Your case study is very timely and useful. However, robot-based studies
based on much larger samples of journals and articles have now confirmed
the OAA in many more fields, most of them not preprint-based at all, and
with access problems more severe than those of physics. 


I would like to conclude with a summary of the "QB vs. QA" evidence to
date, as I understand it:

(1) Many studies have reported the OA Advantage, across many fields.

(2) Three studies have reported QB in preprint-intensive fields that
have either no postprint access problem or markedly less than other
fields (astrophysics, condensed matter, mathematics).

(3) The author of one of these three studies is pro-OA (Kurtz, who is
also the one who drew my attention to the QA counterevidence); the
author of the second is neutral (Moed); and the author of the third
might (I think -- I'm not sure) be mildly anti-OA (Davis -- now
collaborating with a publisher to do a 4-year [sic!] long-term study on
QA vs QB).

    Henneken, E. A., Kurtz, M. J., Eichhorn, G., Accomazzi, A., Grant,
    C., Thompson, D., and Murray, S. S. (2006) Effect of E-printing
    on Citation Rates in Astronomy and Physics. Journal of Electronic
    Publishing, Vol.  9, No. 2, Summer 2006

    Moed, H. F. (2006, preprint) The effect of 'Open Access' upon citation
    impact: An analysis of ArXiv's Condensed Matter Section

    Davis, P. M. and Fromerth, M. J. (2007) Does the arXiv lead to higher
    citations and reduced publisher downloads for mathematics articles?
    Scientometics, accepted for publication. See critiques: 1, 2

(4) So the overall research motivation for testing QB is not an anti-OA

(5) On the other hand, the motivation on the part of some publishers to
put a strong self-serving spin on these three QB findings is of course
very anti-OA and especially, now, anti-OA-self-archiving-mandate.
(That's quite understandable, and no problem at all.)

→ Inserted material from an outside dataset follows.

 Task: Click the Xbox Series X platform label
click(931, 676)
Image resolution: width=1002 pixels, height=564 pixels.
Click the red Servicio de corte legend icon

(6) In contrast to the three studies that have reported what they
interpret as evidence of QB (Kurtz in astro, Moed in cond-mat and Davis
in maths), there are the many other studies that report large OA
citation (and download) advantages, across a large number of fields.
Those who have interests that conflict with OA and OA self-archiving
mandates are ignoring or discounting this large body of studies, and
instead just spinning the three QB reports as their justification for
ignoring the larger body of findings.

This will all be resolved soon, and the outcome of our QA vs. QB
comparison for mandated vs. self-selected self-archiving already heralds
this resolution. I am pretty confident that the empirical facts will
turn out to have been the following: Yes, there is a QB component in the
OA advantage (especially in the preprinting fields, such as astro,
cond-mat and maths). But that QB component is neither the sole factor
nor the largest factor in the OA advantage, particularly in the
non-preprint fields with access problems -- and those fields constitute
the vast majority. That will be the outcome that is demonstrated, and
eventually not only the friends of OA but the foes of OA will have no
choice but to acknowledge the new reality of OA, its benefits to
research and researchers, and its immediate reachability through the
prompt universal adoption of OA self-archiving mandates.